I would like to comment on some of what you wrote. Clustering on a
non-unique columns has a few implications.

- SQL Server cannot handle non-unique clustered keys internally and will
automatically add a UNIQUEIDENTIFIER to the rows when necessary. This
increases the key length by 4-bytes for each non-unique value. Using an
IDENTITY value, which is by definition unique, does not have this added
overhead.
- The clustered index key is the pointer into the actual data.
Therefore, the clustered index key is a part of each non-clustered index
key. This can make the non-clustered indexes grow considerably. Given
that using a non-unique set of columns is likely to include at least one
non-integer based column, you are looking at large keys all around. This
will slow down inserting and updating because of the need to hit each
non-clustered index. Clustered IDENTITY columns add the least amount of
overhead to non-clustered indexes.
- A non-unique clustered index key is likely to be more susceptible to
updating. Updating a clustered index key means physically moving the row
to a new location and this will likely cause page splitting, which is a
slow process that causes internal fragmentation. This will slow down
inserting and updating because of the need to locate/relocate the row
and the need to update each non-clustered index key. IDENTITY columns
cannot be updated and are immune to this problem.
_____
WRITTEN TASKS:
1/ Using the post on clustered index keys, explain why clustering on non-unique columns can make the non-clustered indexes grow considerably.
2/ According to the post on clustered index keys, what does page splitting cause besides being slow?
3/ Transcribe the post on clustered index keys, starting with "I would like" and going on through "the actual data.".

PROVIDED DATA:
_____
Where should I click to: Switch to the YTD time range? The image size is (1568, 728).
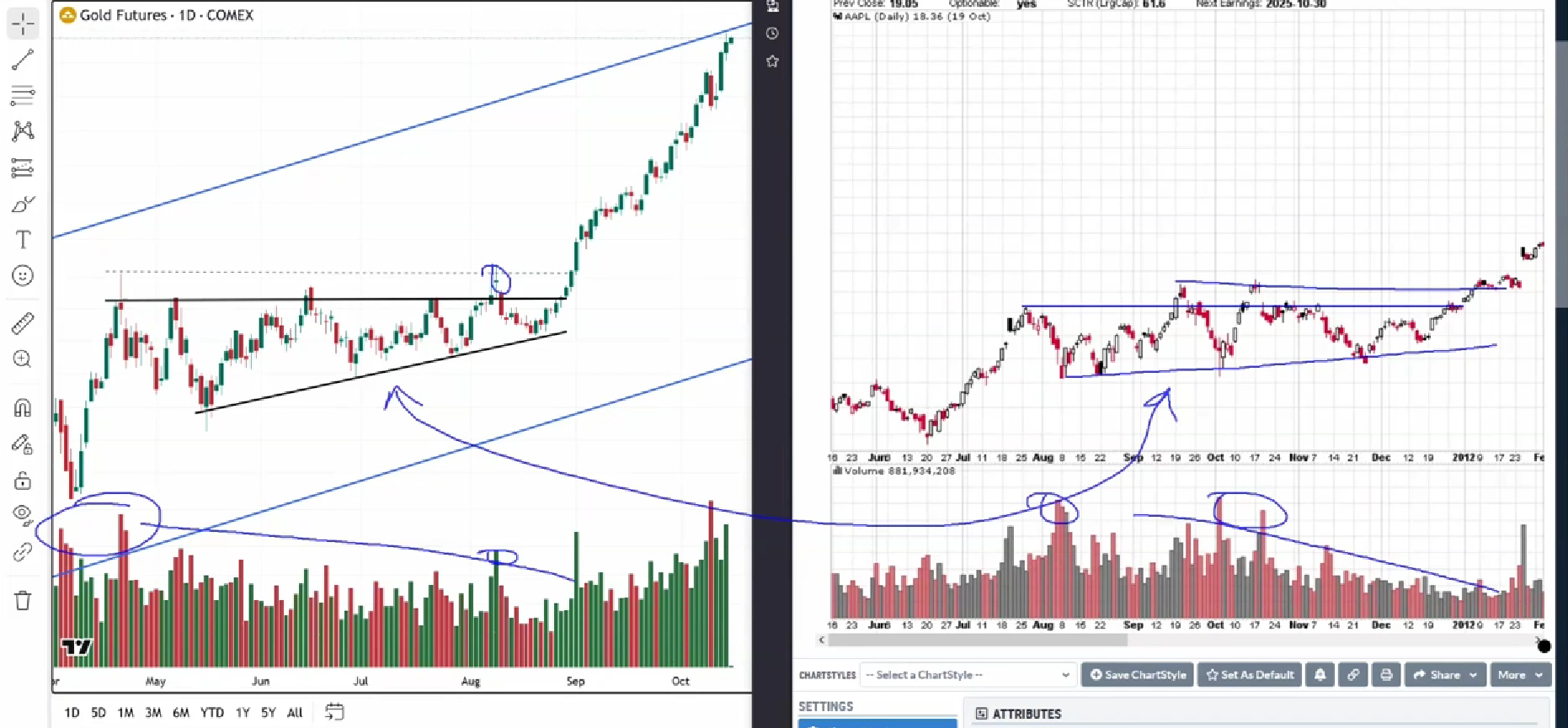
_____
IN RESPONSE:
1/ The clustered index key is the pointer into the actual data, so it is part of every non-clustered index key. A non-unique set of columns is likely to include at least one non-integer column, which means large keys in all of those indexes.

2/ It causes internal fragmentation.

3/
I would like to comment on some of what you wrote. Clustering on a
non-unique columns has a few implications.

- SQL Server cannot handle non-unique clustered keys internally and will
automatically add a UNIQUEIDENTIFIER to the rows when necessary. This
increases the key length by 4-bytes for each non-unique value. Using an
IDENTITY value, which is by definition unique, does not have this added
overhead.
- The clustered index key is the pointer into the actual data.